* [Written problem]:
Write out the records word for word, beginning at the line that contains "Given: Insert a table" and continuing through the end of the records. Omit the pictures from your copy.

Rows from a dataset for grounding on screens:
====

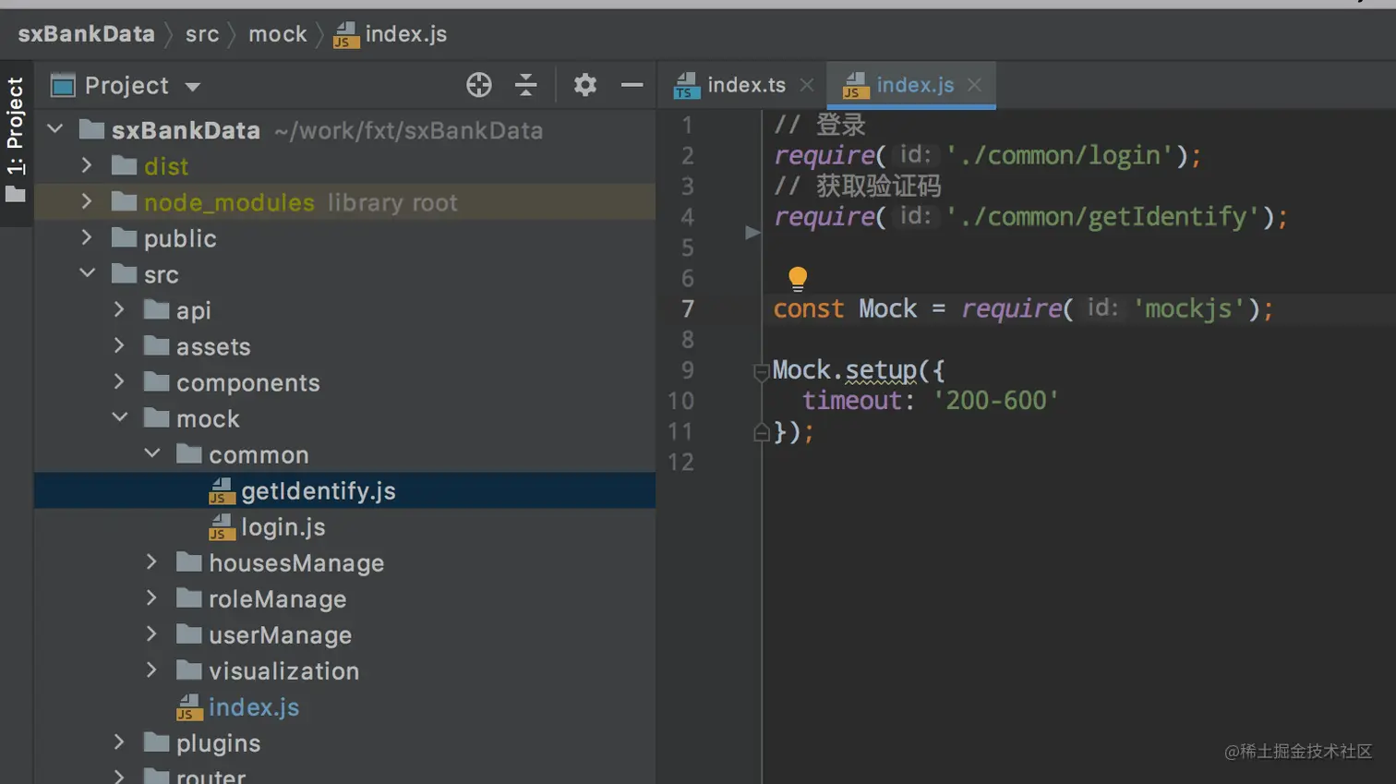Screen dimensions: 1396x784
Task: Select index.js under mock folder in tree
Action: [253, 707]
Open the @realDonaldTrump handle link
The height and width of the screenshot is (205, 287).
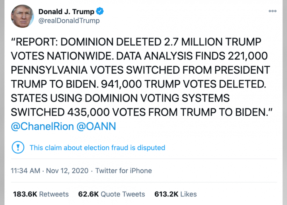pyautogui.click(x=69, y=21)
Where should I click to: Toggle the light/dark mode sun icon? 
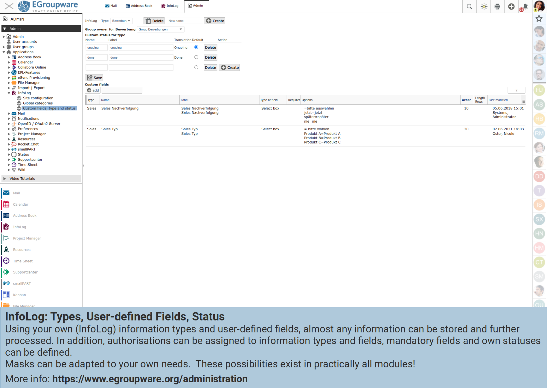[484, 7]
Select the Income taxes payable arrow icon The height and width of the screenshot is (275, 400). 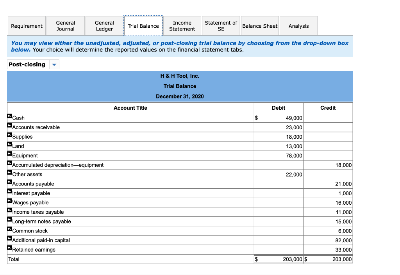coord(9,210)
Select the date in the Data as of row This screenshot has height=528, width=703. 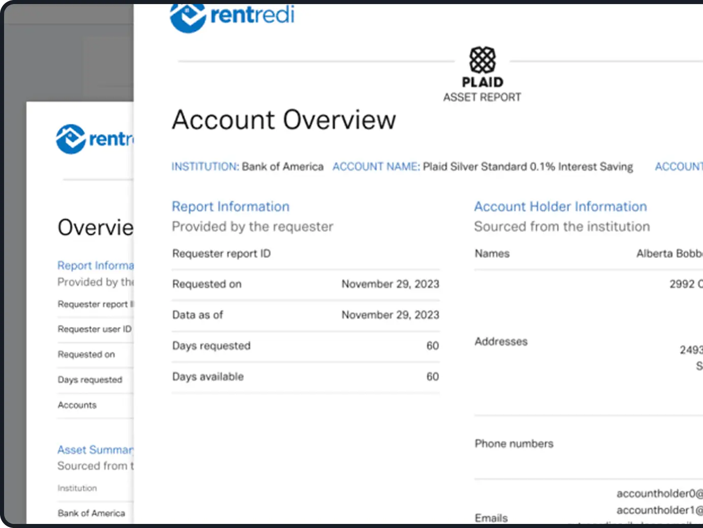390,315
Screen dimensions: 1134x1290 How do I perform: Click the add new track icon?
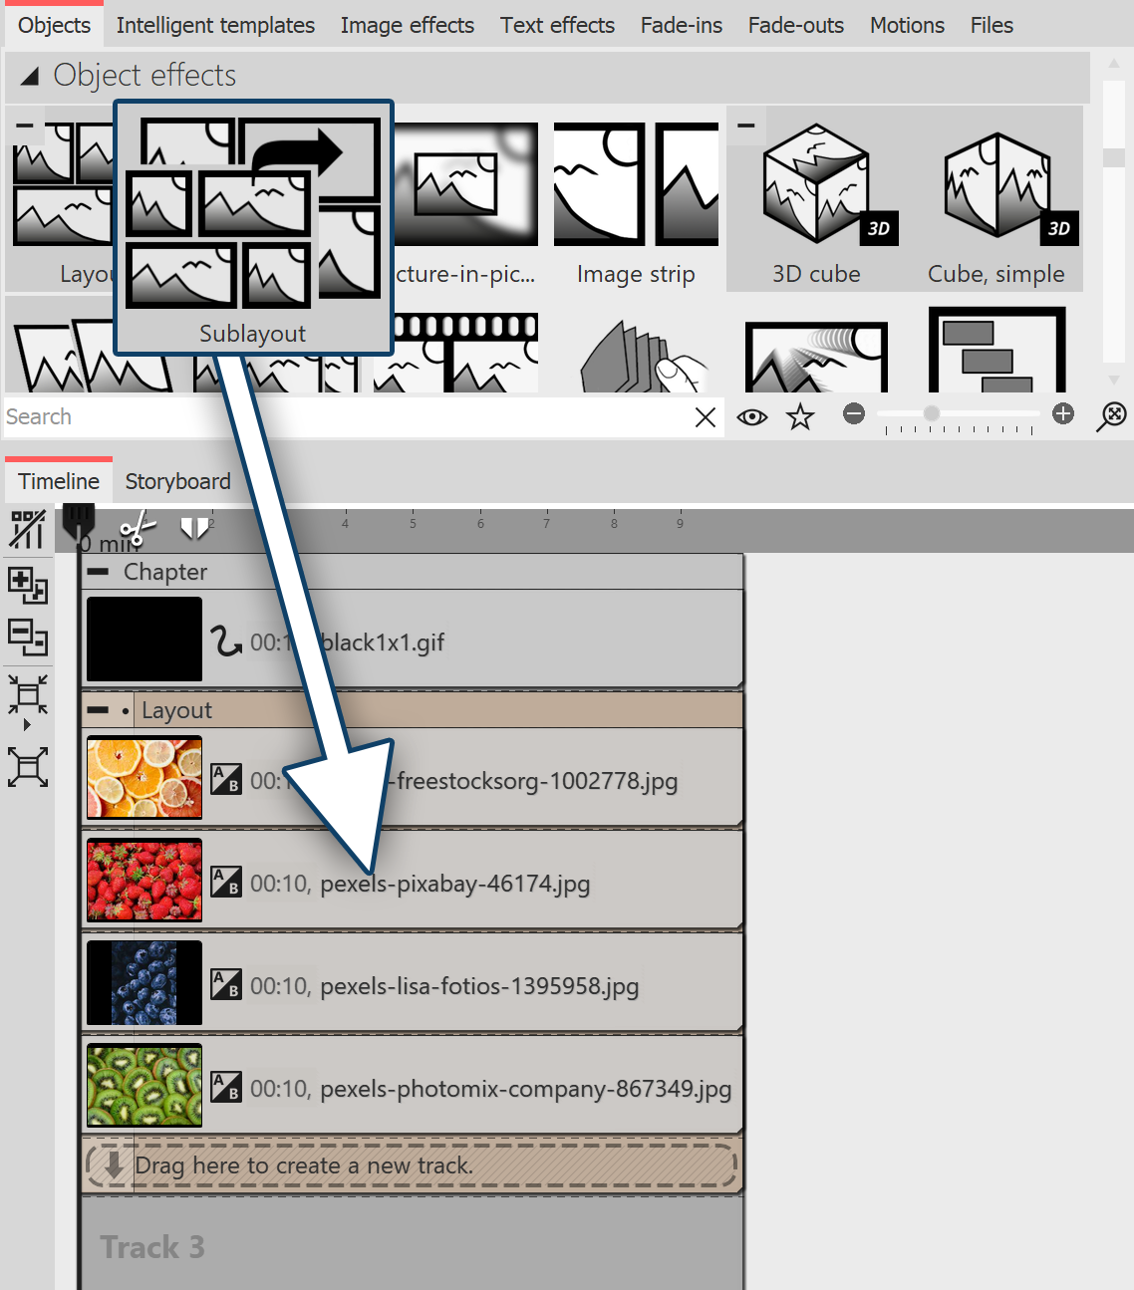coord(27,588)
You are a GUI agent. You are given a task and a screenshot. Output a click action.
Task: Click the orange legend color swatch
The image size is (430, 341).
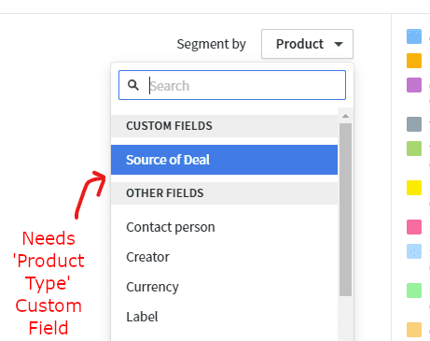(414, 61)
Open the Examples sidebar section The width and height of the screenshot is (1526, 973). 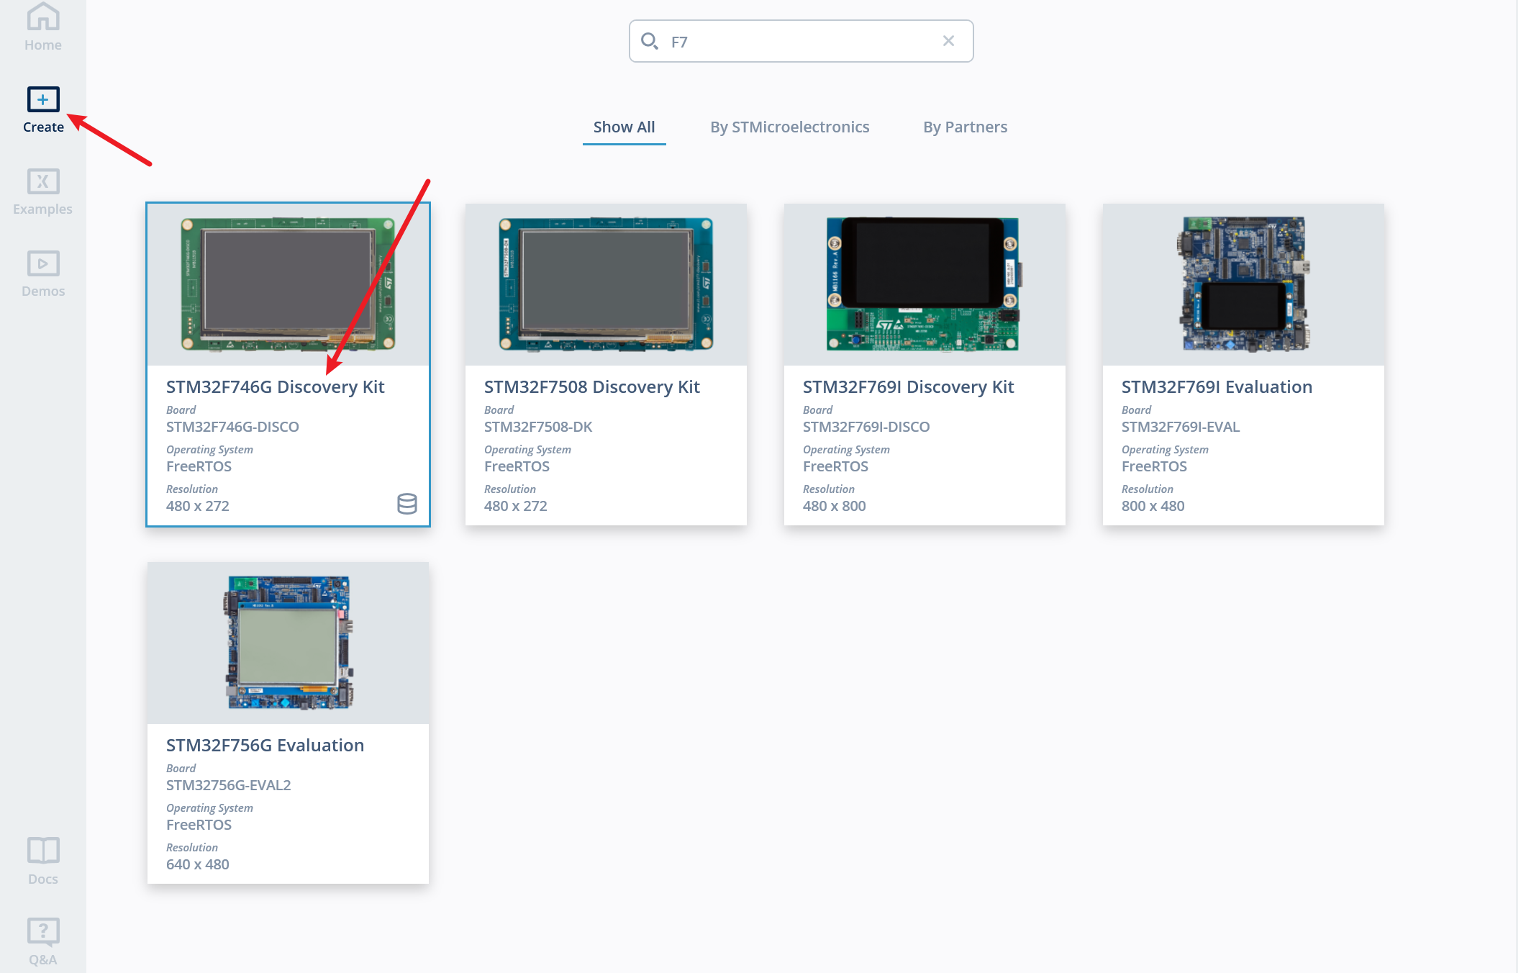point(43,182)
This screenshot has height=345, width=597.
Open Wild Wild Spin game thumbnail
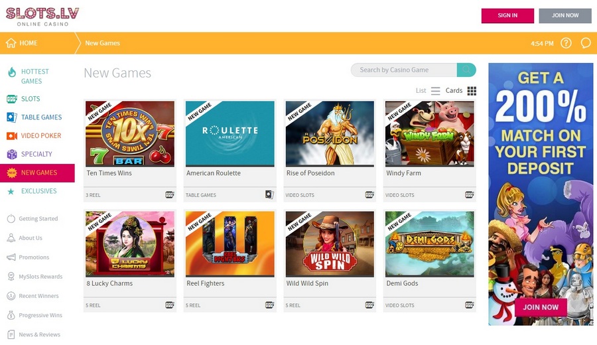[x=330, y=244]
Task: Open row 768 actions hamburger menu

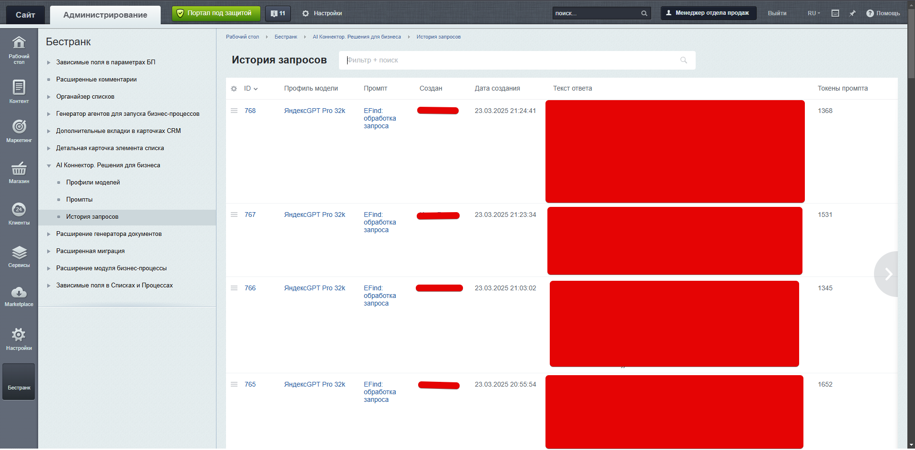Action: point(234,111)
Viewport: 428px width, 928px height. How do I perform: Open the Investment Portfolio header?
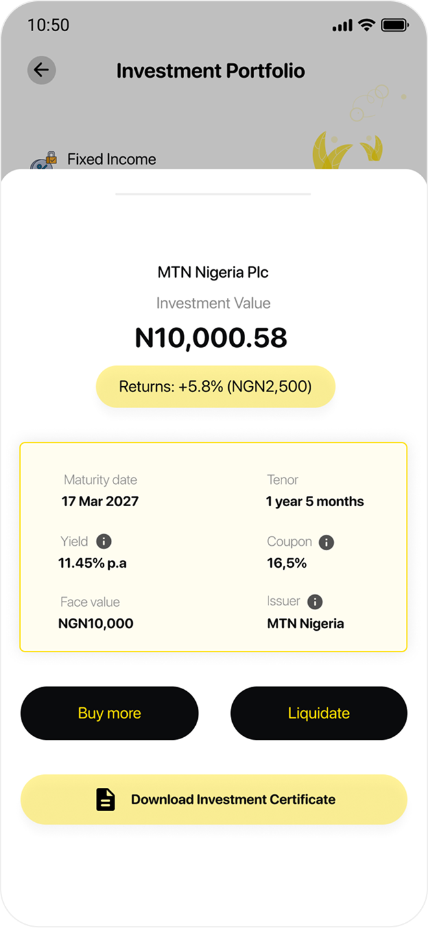click(x=211, y=70)
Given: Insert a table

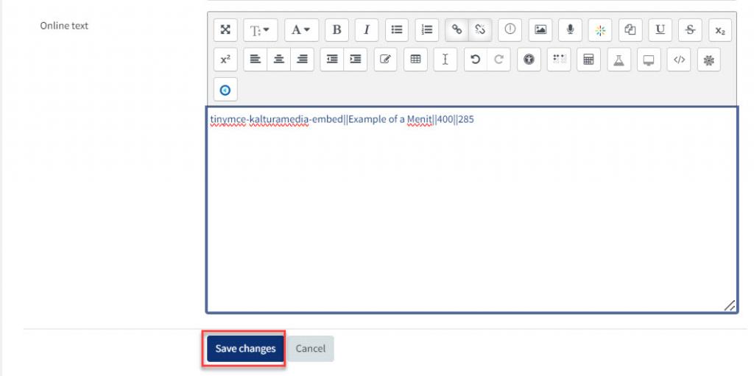Looking at the screenshot, I should tap(415, 60).
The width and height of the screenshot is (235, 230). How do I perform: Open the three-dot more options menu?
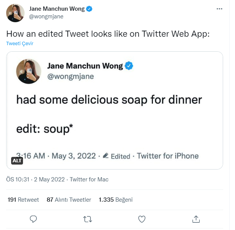219,8
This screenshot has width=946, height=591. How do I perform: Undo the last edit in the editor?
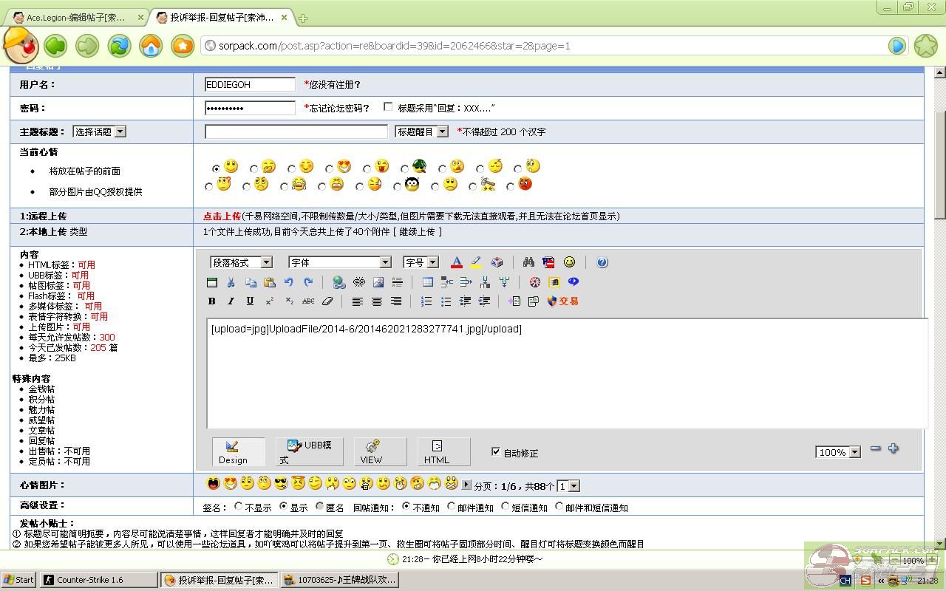click(289, 282)
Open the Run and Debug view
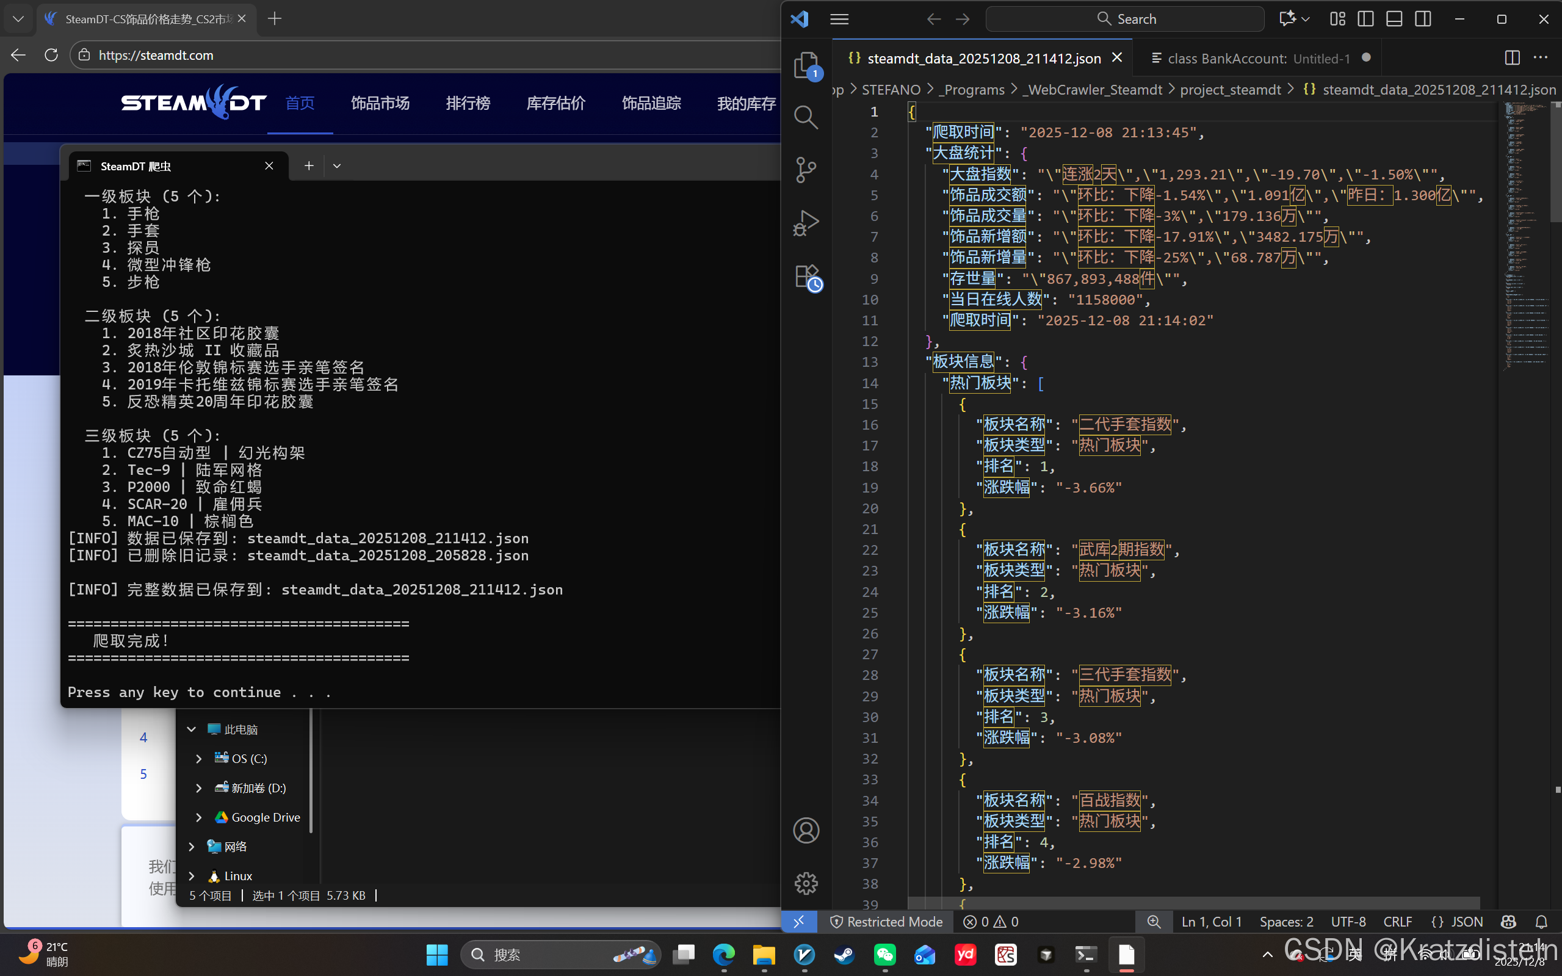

====

* [Solution for this task]:
Given: Insert a table

Looking at the screenshot, I should tap(415, 60).
The width and height of the screenshot is (235, 230). How do I perform: Open the three-dot more options menu?
219,8
This screenshot has width=946, height=591. How do I perform: Undo the last edit in the editor?
click(289, 282)
Open the Run and Debug view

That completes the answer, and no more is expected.